Ukad U-turn as agency refuses to release letters sent to Team Sky and British Cycling during Jiffy bag investigation

The agency has claimed releasing the letters would impede its ability to investigate offences and leave it open to legal action

Matt Slater
Thursday 21 December 2017 18:05 GMT
Ukad investigated a package sent to Bradley Wiggins in 2011
Ukad investigated a package sent to Bradley Wiggins in 2011 (Getty)

The UK Anti-Doping agency has refused to disclose the letters it sent to British Cycling and Team Sky when it halted its “Jiffy bag” investigation last month.

In a written response to a Freedom of Information Act request from the Daily Mail, the agency has claimed releasing the letters would impede its ability to investigate offences and leave it open to legal action. This is despite two senior Ukad officials advising Press Association Sport to try to obtain the letters under the FOI Act earlier this year.

That opinion, however, has clearly changed, which only reinforces the view held by sources close to the case that Ukad has not conclusively closed its investigation into the mystery package that was delivered to a Team Sky doctor at a race in France in 2011.

Ukad spent 14 months investigating a claim that the package contained a banned corticosteroid and it was administered by the doctor, Richard Freeman, to star rider Sir Bradley Wiggins on the team bus, which would be a breach of the anti-doping rules.

Freeman, who has recently resigned as British Cycling’s medical chief, Wiggins and the team have all consistently denied any wrongdoing, and claimed the package actually contained a legal decongestant.

Proving or disproving that has so far been beyond anybody, as there is no documentation to show the drug was dispatched from the medical storeroom Team Sky shared with British Cycling, and Dr Freeman lost his records when his laptop was later stolen whilst on holiday. He had also failed to share them with colleagues at the time, as was Team Sky policy.
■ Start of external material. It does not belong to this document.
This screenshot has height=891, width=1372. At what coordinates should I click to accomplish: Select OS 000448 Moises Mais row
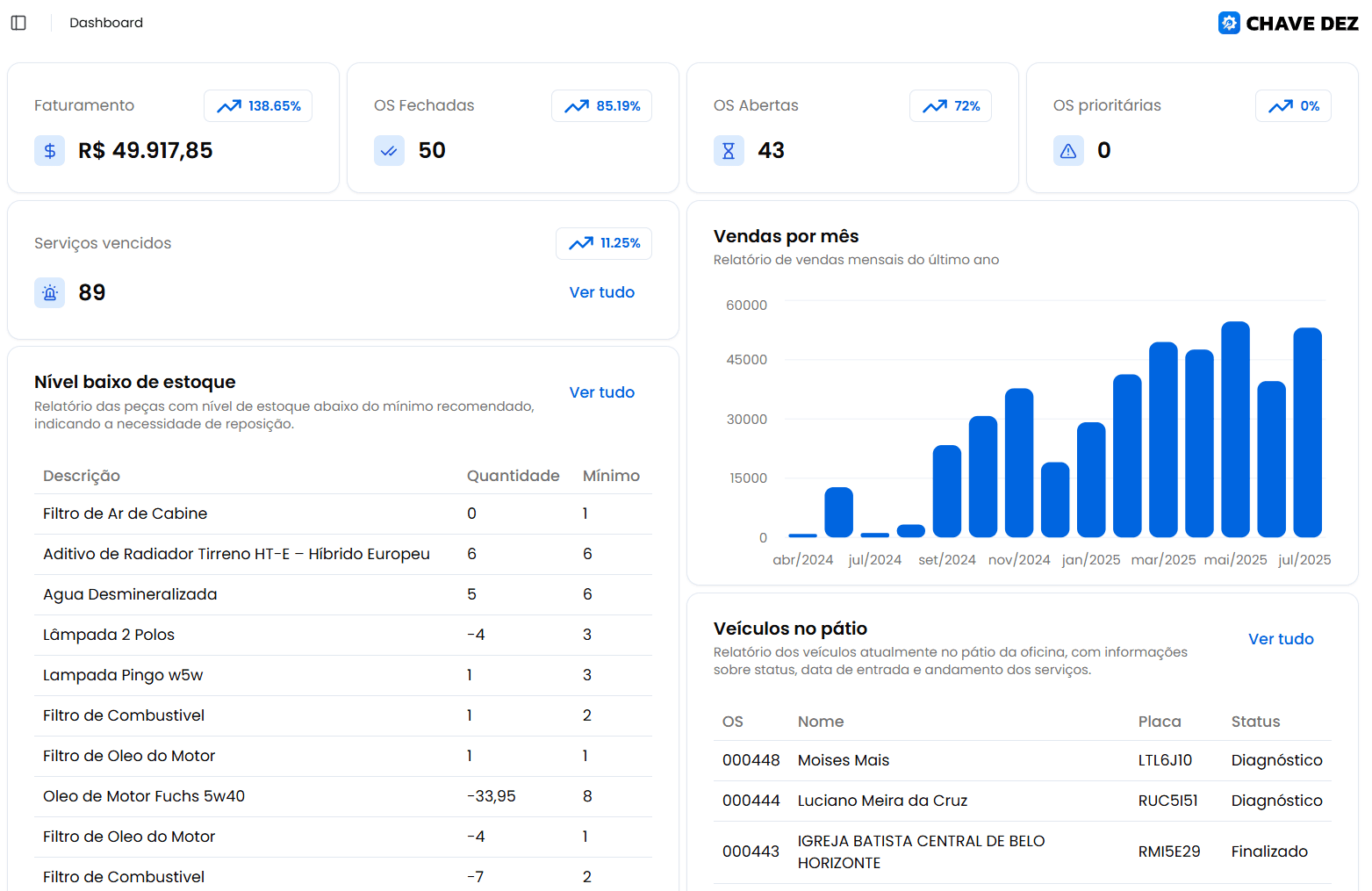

This absence of documentation, coupled with Dr Freeman’s refusal to talk to Ukad because of ill health, meant the agency was forced in November to admit its investigation had stalled and there was no immediate prospect of any charges being brought.

Wiggins promptly issued a statement to accuse Ukad of putting him and his family through “a living hell” and suggested he may sue the agency.

Team Sky have been under scrutiny
Team Sky have been under scrutiny (Getty)

Ukad chief executive Nicole Sapstead, however, repeated her earlier statement to a parliamentary hearing that the investigation was “hampered” by poor record-keeping at British Cycling and Team Sky that she described as “serious” and “surprising”.

This view is understood to have been expressed in the letters in question but what else is in them remains as much of a mystery as the Jiffy bag.

In its FOI response, which Press Association Sport has seen, Ukad wrote “disclosure of the requested information would (or at the very least, would be likely to) prejudice the exercise of Ukad’s functions – both its ability to investigate and prosecute anti-doping rule violations”.

Over five pages, Ukad explains it “relies on information provided in confidence” and it cannot jeopardise that because it cannot compel people to co-operate.

Furthermore, much of the information it gathered in this investigation was done so “under the condition it would be kept confidential...and Ukad is of the view that public disclosure would constitute a breach of confidence actionable by Team Sky and/or British Cycling”.

This legal threat, coupled with the concerns about its ability to investigate cases, are enough, in Ukad’s view, to mean the “public interest” is better served by withholding the letters than releasing them.

The Daily Mail, and any other organisation which made the request, can ask for an internal review of Ukad’s decision and, if they are still not happy, take it to the Information Commissioner for a third opinion. It is understood the newspaper will start the appeal process.